Umieramy. Umieramy
z miłości. Łapczywie chwytamy emocje, znajdujemy schronienie w czyichś
ramionach. Mimo wszystko umieramy. Umieramy z tęsknoty, z krwawiącym sercem i
rozbitym życiem. Umieramy szczęśliwi, smakując ukochanych ust, otulając się
ukochanym oddechem. Bez względu na to, czy kochamy szczęśliwie, czy też nie,
zawsze umieramy z miłości. Ja też umieram, Zbyszku. Umieram z miłości.
Chciałam być silna,
chciałam umieć żyć bez Ciebie. Chciałam o Tobie zapomnieć. Wymazać z pamięci
Twoje pocałunki, Twój dotyk, Twoje słowa. Nie potrafię. Nie umiem o Tobie
zapomnieć. Mam pracę, pieniądze, swoje pasje. Jednak nie potrafię żyć bez
Ciebie. Nie widzę sensu w piciu w pojedynkę kawy. Nie chce zasypiać w
samotności. Nie chcę widzieć Cię tylko w snach. Tuż po Twoim wyjściu
zrozumiałam, że bez Ciebie nigdy nie będę szczęśliwa.
I chyba właśnie
dlatego siedzę teraz w pustym przedziale pociągu. Nikt tak jak Ty nie potrafi
mnie wkurzyć. Nikt tak jak Ty nie potrafi też mnie rozbawić. Niczyje usta nie
smakowały tak dobrze jak Twoje. Nikt w życiu nie patrzył na mnie z taką
czułością jak Ty. Tylko Ty skrzywdziłeś mnie w życiu tak mocno, ale tylko Tobie
jestem w stanie to wybaczyć.
Mogę się oszukiwać.
Mogę po raz kolejny w życiu udawać, że jest mi bez Ciebie dobrze. Mogę już zawsze
przed Tobą uciekać. Tylko wiem, że to nie ma sensu. Kiedyś znów byś mnie
dopadł. Znalazł wśród zakłamanych myśli, z pustym sercem, krzyczącym Twoje
imię. Kiedyś nasze drogi ponownie by się skrzyżowały. I wtedy nie potrafiłabym
spojrzeć Ci w oczy. Nie potrafiłabym udawać, że przez ten cały czas byłam
szczęśliwa, że mi Cię nie brakowało. A brakowałoby mi Cię jak cholera. Wiem o
tym, Zbyszku.
I stoję teraz przed
Twoim mieszkaniem. Drżącymi dłońmi naciskam na klamkę drzwi, które poddają mi
się bez oporu. Z salonu dochodzą mnie
dźwięki piosenki Myslovitz, która cały dzień krążyła mi po głowie. Opieram się
o futrynę i patrzę na Ciebie. Leżysz na kanapie z zamkniętymi oczyma. Napinasz
mocno mięśnie twarzy. Między brwiami pojawia się mocna bruzda, którą pragnęłabym
wygładzić pocałunkami.
- Krzysiu, od kiedy
wyszedłeś nic się nie zmieniło. Nie zadzwoniła, nie napisała, nie przyjechała.

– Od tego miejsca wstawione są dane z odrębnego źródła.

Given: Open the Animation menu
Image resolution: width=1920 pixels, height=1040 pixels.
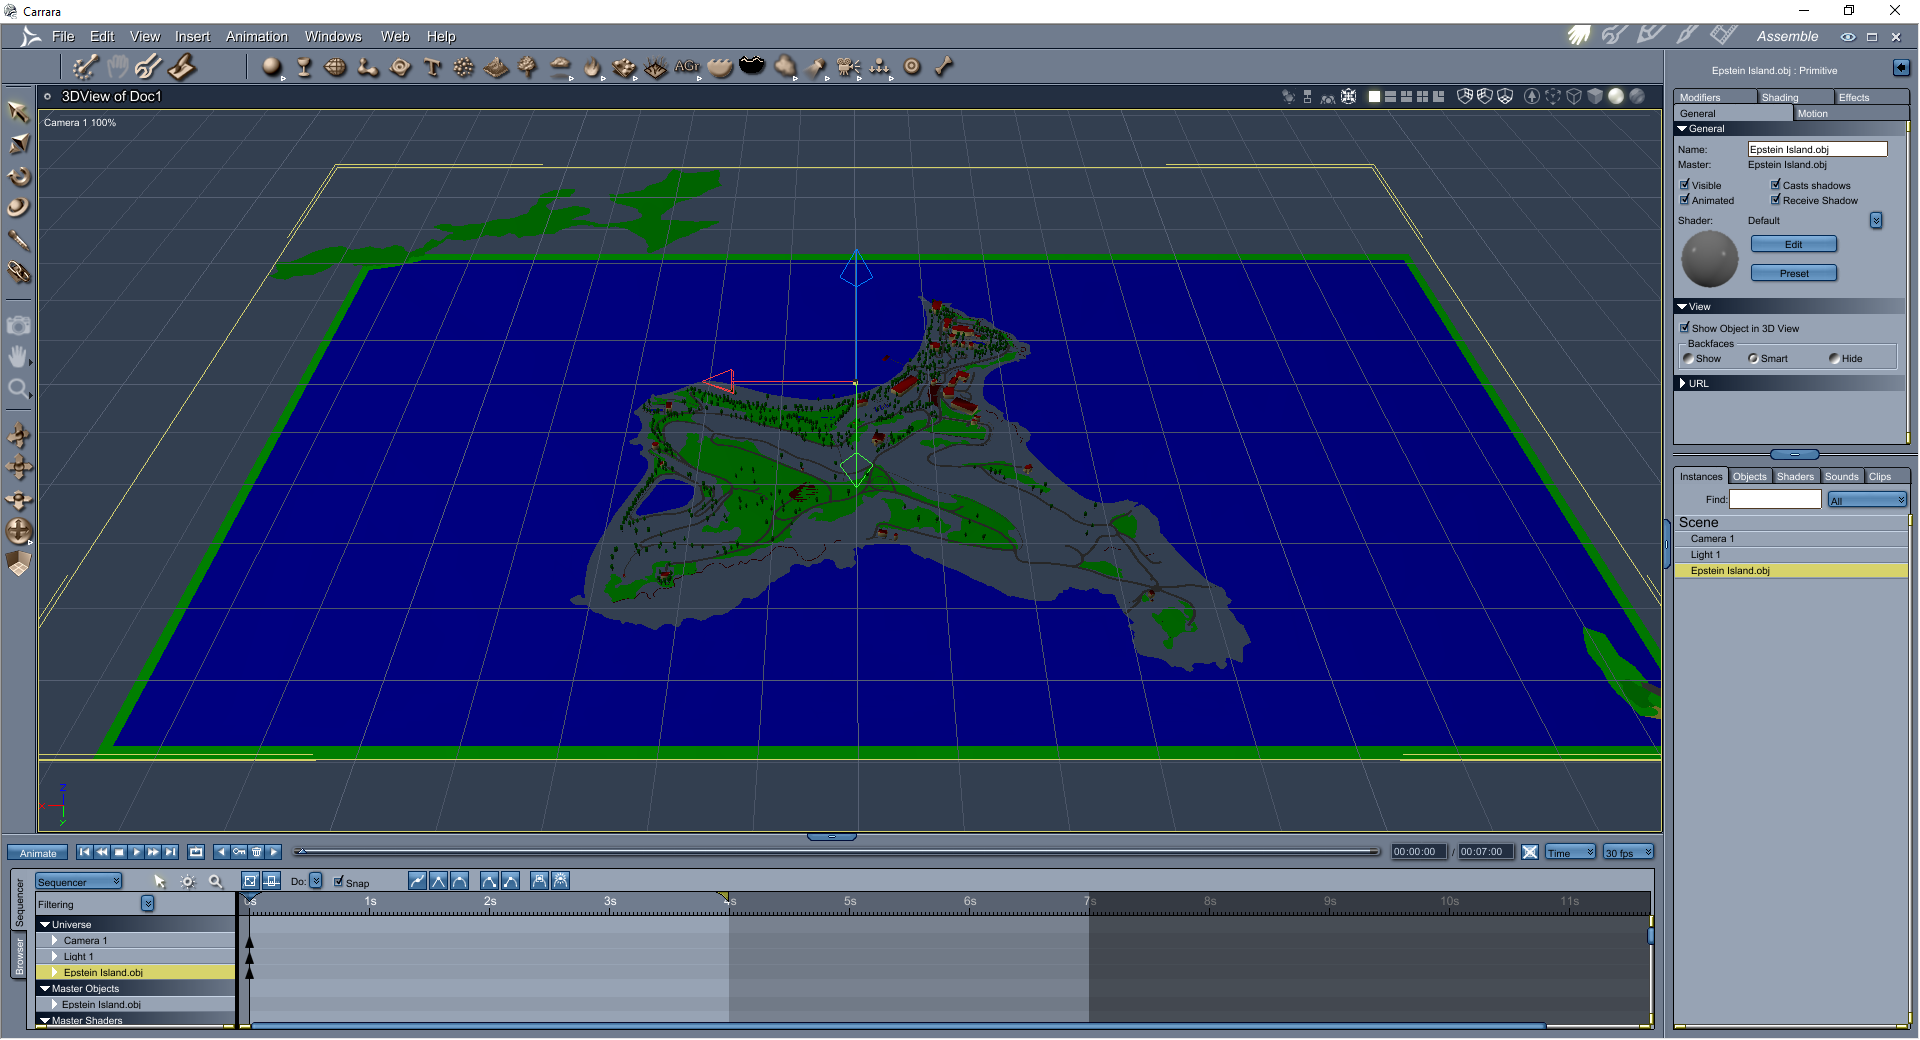Looking at the screenshot, I should click(256, 36).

A ja nadal ją kocham. Tak jak dwie godziny temu, a nawet mocniej.
- Zmieniło się
Zbysiu.
Zrywasz się na
nogi. Spoglądasz na mnie tym swoim zdziwionym zielonym wzrokiem. Stoisz niczym
słup soli, zupełnie jakbyś nie był w stanie ruszyć żadnym z mięśni. Tak, jakby
praca, którą wykonuje teraz Twoje głośno bijące serce, pochłaniała całą Twoją
energię.
- Madzia, jesteś w
końcu. Pozwól mi teraz wszystko wyjaśnić, pozwól powiedzieć jak bardzo cię
kocham...
- Cii... To nie ma
dla mnie znaczenia. Wiem, że mnie nie zdradziłeś. Wierzę ci. Błagam cię tylko,
nie oszukuj mnie nigdy więcej. Bądź szczery i kochaj. To wszystko.
Szybkim ruchem
znalazłeś się obok mnie. Wpatrujesz się teraz w moje oczy. Ja w Twoich widzę
skruchę i miłość. Delikatnie całujesz mnie w usta. Wtulam się w Twoje ramiona i jedyne czego tak
na prawdę chcę, to czuć ich bliskość już do końca życia. Już na zawsze mieć Cię
przy sobie. Na zawsze być szczęśliwa.
- Madzia, kocham
cię. Kocham najbardziej na świecie.
- Kiedy wyszedłeś,
zdałam sobie sprawę, że nie chcę żyć bez ciebie. Zrozumiałam, że nigdy nie
pokocham już nikogo tak mocno jak ciebie. Jesteś moim oddechem, moim powietrzem.
- Brakowało mi
ciebie. Każda minuta bez ciebie pozbawiała mnie oddechu.
Nie wiem, czy
będziemy ze sobą już zawsze. Nie wiem, czy wytrwamy we wspólnym oddechu. Nie
wiem czy Bóg będzie dla nas łaskawy, ale między nami widać tą Jego Iskrę, która
oświetlać nam będzie każdy wspólny dzień. Nie wiem jak długo będę budzić się
przy Twoim boku. Nie wiem jak długo pozwolisz mi pić kawę ze swojego kubka. Nie
wiem, Zbyszku. Wiem jednak, że zawsze będę Cię kochać. Tak samo mocno jak Ty
kochasz mnie.
Nie czekałam na Twój
powrót, bo tym razem to ja musiałam wrócić, Zbyszku. Teraz wiem, że to Twoich
pocałunków pragnęłam. Marzyłam tylko o Twoim dotyku. To na Ciebie zawsze czekałam, Zbyszku. Jesteś
moim oddechem, tak jak ja Twoim…
_____________________________________________
Witam :)
Widzimy się tutaj po raz ostatni. Przypomnę tylko, że całe opowiadanie dedykowane jest Melody :)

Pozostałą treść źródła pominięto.